Copy out the entries below exactly as they stand, but only from the line containing "How do I perform: Select the Current" through the line containing "Click the public globe privacy icon".

★ ★ ★ ★

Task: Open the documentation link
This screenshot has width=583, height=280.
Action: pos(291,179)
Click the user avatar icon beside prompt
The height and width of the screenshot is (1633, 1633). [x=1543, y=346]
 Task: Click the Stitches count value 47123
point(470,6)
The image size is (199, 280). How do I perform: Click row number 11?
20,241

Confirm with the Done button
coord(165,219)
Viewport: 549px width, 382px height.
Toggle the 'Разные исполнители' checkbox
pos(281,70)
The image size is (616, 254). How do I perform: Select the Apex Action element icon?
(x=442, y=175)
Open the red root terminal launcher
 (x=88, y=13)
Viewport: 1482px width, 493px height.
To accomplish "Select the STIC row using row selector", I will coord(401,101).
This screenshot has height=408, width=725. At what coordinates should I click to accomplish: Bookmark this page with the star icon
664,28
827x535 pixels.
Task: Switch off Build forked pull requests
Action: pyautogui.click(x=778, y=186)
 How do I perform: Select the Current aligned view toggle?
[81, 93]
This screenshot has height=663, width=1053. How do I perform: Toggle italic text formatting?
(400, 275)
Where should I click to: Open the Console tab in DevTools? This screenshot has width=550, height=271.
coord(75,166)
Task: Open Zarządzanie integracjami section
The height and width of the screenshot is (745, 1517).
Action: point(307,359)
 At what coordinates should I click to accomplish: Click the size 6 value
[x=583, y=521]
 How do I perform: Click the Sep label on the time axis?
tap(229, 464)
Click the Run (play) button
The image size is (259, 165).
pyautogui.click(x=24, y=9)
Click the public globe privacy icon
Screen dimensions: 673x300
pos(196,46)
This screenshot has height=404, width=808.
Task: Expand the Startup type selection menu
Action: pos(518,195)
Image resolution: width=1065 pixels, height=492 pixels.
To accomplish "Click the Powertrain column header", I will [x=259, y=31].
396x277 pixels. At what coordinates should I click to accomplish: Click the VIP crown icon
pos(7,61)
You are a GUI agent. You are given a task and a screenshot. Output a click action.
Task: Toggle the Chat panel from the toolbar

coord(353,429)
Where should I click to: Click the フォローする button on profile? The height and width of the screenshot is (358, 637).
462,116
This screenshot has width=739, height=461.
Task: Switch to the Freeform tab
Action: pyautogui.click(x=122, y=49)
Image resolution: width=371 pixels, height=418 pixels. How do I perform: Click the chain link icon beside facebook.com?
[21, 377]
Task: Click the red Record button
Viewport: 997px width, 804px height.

★ ★ ★ ★

• Response:
 How do I perform: Select the Current aligned view toggle?
[81, 93]
This screenshot has height=663, width=1053. How do I perform: Toggle italic text formatting?
(400, 275)
Where should I click to: Open the Console tab in DevTools? This screenshot has width=550, height=271.
coord(75,166)
Task: Open Zarządzanie integracjami section
The height and width of the screenshot is (745, 1517).
Action: point(307,359)
 At what coordinates should I click to accomplish: Click the size 6 value
[x=583, y=521]
 How do I perform: Click the Sep label on the time axis?
tap(229, 464)
Click the Run (play) button
The image size is (259, 165).
pyautogui.click(x=24, y=9)
Click the public globe privacy icon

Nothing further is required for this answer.